Utility-Provided Special EV Tariff Rates Becoming More Common In US

July 6th, 2015 by  

Special utility company–provided electric vehicle (EV) tariff rates (for home charging) are becoming more and more common in the US, according to a new study from Northeast Group.

Considering that EVs are becoming more and more common throughout the US, the findings aren’t very surprising — after all, if you’re charging your EV every night during off-peak hours, why wouldn’t you want a good deal?


As it stands now — according to the study — there are 28 different utility companies in 15 different states providing EV charging specific rates.

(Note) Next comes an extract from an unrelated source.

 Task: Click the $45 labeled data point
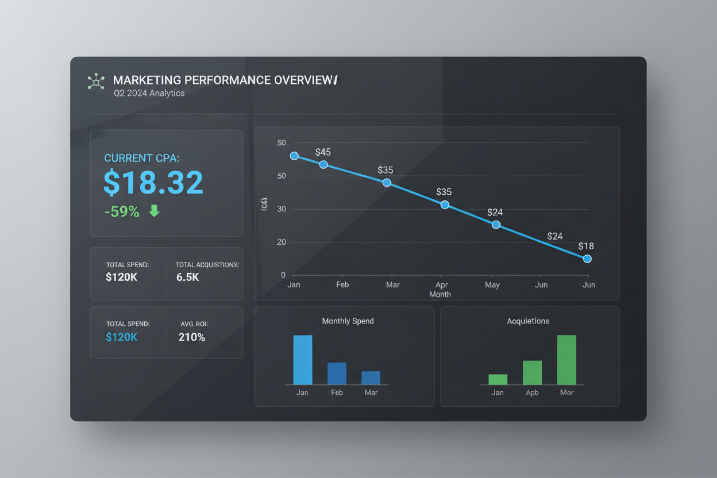coord(323,165)
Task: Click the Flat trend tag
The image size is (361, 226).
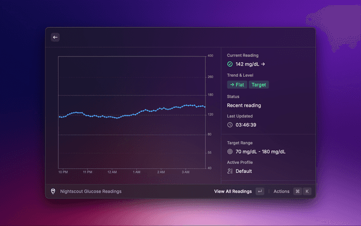Action: click(x=237, y=85)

“After several years of trial and error, utilities are beginning to learn what tariff structures work best for EV owners,” stated Ben Gardner, president of Northeast Group. “Several utilities that previously offered EV tariffs on only a pilot basis now offer full EV tariffs. The benefits of large overnight rate discounts for those charging EVs during off-peak hours are becoming clear to both EV owners and utilities.”

While much of this has been self-directed, governments have been involved as well. For instance, in Minnesota, recent legislation has resulted in all large utility companies now being required to offer specific EV charging rates.

“With gasoline cheaper than in years past, EV tariffs will be an increasingly important incentive,” noted Gardner. “Across the 15 states with EV tariffs, the average equivalent ‘price per gallon’ was $0.77. Using standard electricity tariffs, the US Department of Energy calculated that the cost of an ‘eGallon’ in these states was $1.39. The average cost of gasoline in these states was $2.81.”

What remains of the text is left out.